Cybersecurity

Hackers Target the Unemployed as Money Mules

Hackers dupe the unemployed into transferring stolen funds overseas

Christine Palmer thought she’d finally had a stroke of luck. After spending months unemployed and living off disability payments, in February she submitted her résumé to CS Office Services, a company that helps businesses find office space. An HR employee called to tell her she got the job, a flexible gig that paid by the assignment and required her to help process transactions. On Mar. 3, after a few weeks of online training, she woke up to find that $98,000 had been deposited in her account at Bank of America.

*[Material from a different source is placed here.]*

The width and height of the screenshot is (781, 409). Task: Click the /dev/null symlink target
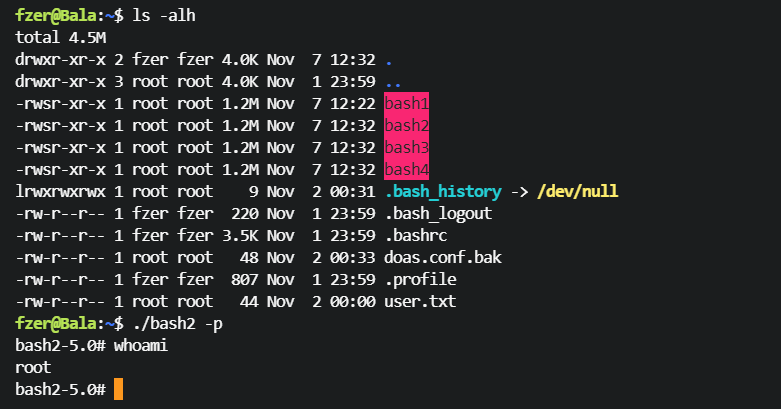574,191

An e-mail instructed her to withdraw $9,000, wire it to the Ukraine via Western Union, then transfer most of the rest of the funds to a Ukrainian bank account. As a fee, Palmer could keep $1,800 of the total. While she was completing the wire transfer, a man with an Eastern European accent called, identifying himself as a manager and urging her to speed things up. “He sounded very concerned, which made me think I was going to lose my job,” she says.

It wasn’t until a few days later that Palmer realized CS Office Services didn’t really exist, and that the “manager” was most likely part of a Ukrainian cybercrime syndicate. She says she only figured out the truth when Bank of America called on Mar. 7, telling her they’d halted the international transfer because the funds had been stolen. They said Palmer was responsible for paying back the $9,000 she’d already withdrawn and wired overseas.